Seorang motivator maupun pengusaha besar di Jakarta menambahkah di belakang namanya Gelar SDTT sehingga namanya menjadi Andrie Wongso SDTT. Anda mungkin bertanya dari mana gelar SDTT tersebut dan apa kepanjangannya. SDTT bukanlah gelar yang diperoleh dari kuliah di Universitas ataupun sekedar membeli ijazahnya seperti yang masih banyak terjadi dinegara kita. SDTT adalah gelar yang dibuatnya sendiri dan memiliki kepanjangan SDTT : Sekolah Dasar Tidak Tamat. Meski Andrie Wongso Sekolah dasarnya tidak tamat namun beliau termasuk tokoh pengusaha yang sukses dan dikenal sebagai Motivator Nomor satu di Indonesia. Demikian juga dengan penulis buku-buku best seller, Andrias Harefa WTS, WTS adalah gelar yang ditambahkannya sendiri dibelakang namanya sebagai identitas profesi yang dijalankannya, bukannya WTS sebagai Wanita Tuna Susila, tetapi WTS adalah Writer, Trainer, Speaker. Seorang teman pengusaha menambahkan gelar Ph.G dibelakang namanya yang artinya Pengusaha Gila.

Mungkin dalam benak anda bertanya-tanya tentang sah atau tidak sahnya penggunaan gelar seperti diatas. Menurut saya, meski gelar seperti SDTT, WTS, Ph.G, dan MW.M adalah gelar yang tidak umum dan tidak baku, akan tetapi penggunaannya merupakan hal yang sah-sah saja. Hingga saat ini saya belum mendengar peraturan yang yang mengatur tentang penggunaan gelar. Yang ada pada umumnya adalah pemberian gelar sebatas merupakan kesepakatan yang dibuat oleh sekelompok orang, lembaga, ataupun instansi atas seseorang. Sehingga tidak ada salahnya jika seseorang memberikan gelar tertentu untuk dirinya sendiri.

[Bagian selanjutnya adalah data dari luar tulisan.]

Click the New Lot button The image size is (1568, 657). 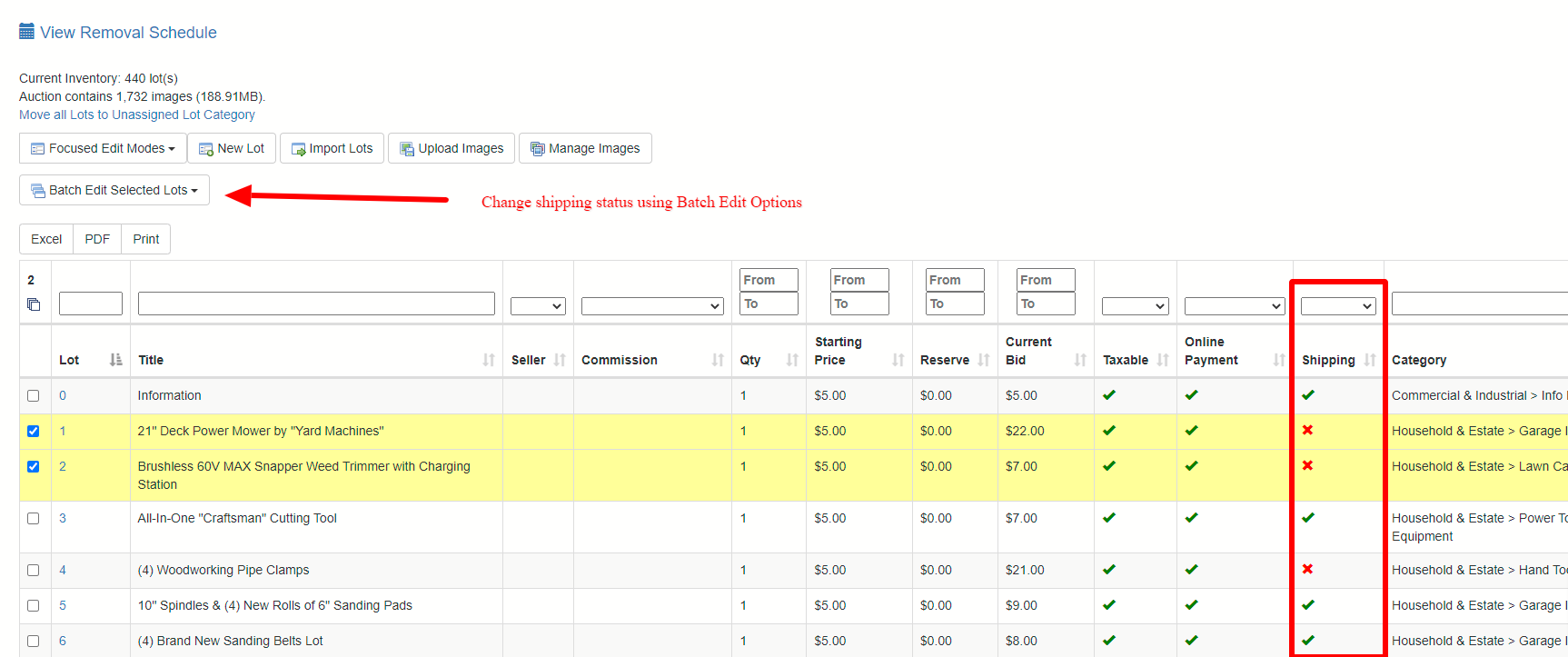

Penggunaan gelar sebagai atribut dalam penulisan dan pengucapan nama seharusnya betul-betul mencerminkan kemampuan atau kualitas yang ada dalam diri seseorang. Karena gelar sendiri mengandung pengertian ”menunjukkan”. Apa jadinya jika yang hendak ditunjukkan tidak sesuai dengan keadaan yang ada. Ketika seseorang kuliah, seharusnya yang menjadi tujuan utamanya adalah bagaimana menguasai ilmu dan praktek dalam bidang yang telah dipilihnya. Bukannya sekedar untuk memperoleh ijazah dan berbangga dengan menggunakan gelar sebagai bukti sebagai seorang sarjana.

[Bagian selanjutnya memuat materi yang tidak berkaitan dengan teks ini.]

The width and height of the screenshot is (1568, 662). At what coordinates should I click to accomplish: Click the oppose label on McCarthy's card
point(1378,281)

Saran bagi Anda yang ingin menggunakan gelar akademik anda dalam penulisan maupun penyebutan nama, sebaiknya Anda pastikan terlebih dahulu apakah Anda pantas menggunakan gelar itu, atau minimal anda mampu mempertanggung jawabkan setiap konsekuensi dari pencantuman gelar tersebut.

2 komentar:

Bangpay mengatakan...

ada yang cukup dipanggil mas, cak atau bung, saya cukup dipanggil bang saja. mulai dari bos kecil, bos besar, kawan sampai istri saya memanggil dengan sebutan abang. tugas yang berat, karena manjadi abang itu berat sekali...

apalagi haji?? weh!

www.bangpay.org

Unknown mengatakan...

Sy pribadi kdng merasa "diuntungkan", kdng risih jg dgn gelar yg sy sandng sekarang. Kalo d t4 kerja, ya wajar..Tp Entah panggilan "pak Dokter/pak dok" adalah ungkpn penghargaan, ato lainny, sy ga jls jg. Yg pasti guru2, teman sma, montir bengkel jg sering mmanggil itu.
Menurutku sih ga penting!
Ga tau bsk2 gmn.
Memang sjak masih d dunia pendidikan dokter, telah ada krisis nama panggilan. Saat masa "ko-asisten" atau masa kepanitraan, kami suka KESAL bila ada yg memanggil "koas". Padahal secara resmi, para konsulen (dosen yg dokter spesialis) memanggil kami "dokter muda". Kadang kami sk merasa direndahkan bila ada yg memanggil "koo..as" sambil teriak. Memang km blm layak dipanggil "dokter". Yg suka bikin gondok, kalo ada pasien yg bilang, "he koas! Sy mau diperiksa sama dokter!"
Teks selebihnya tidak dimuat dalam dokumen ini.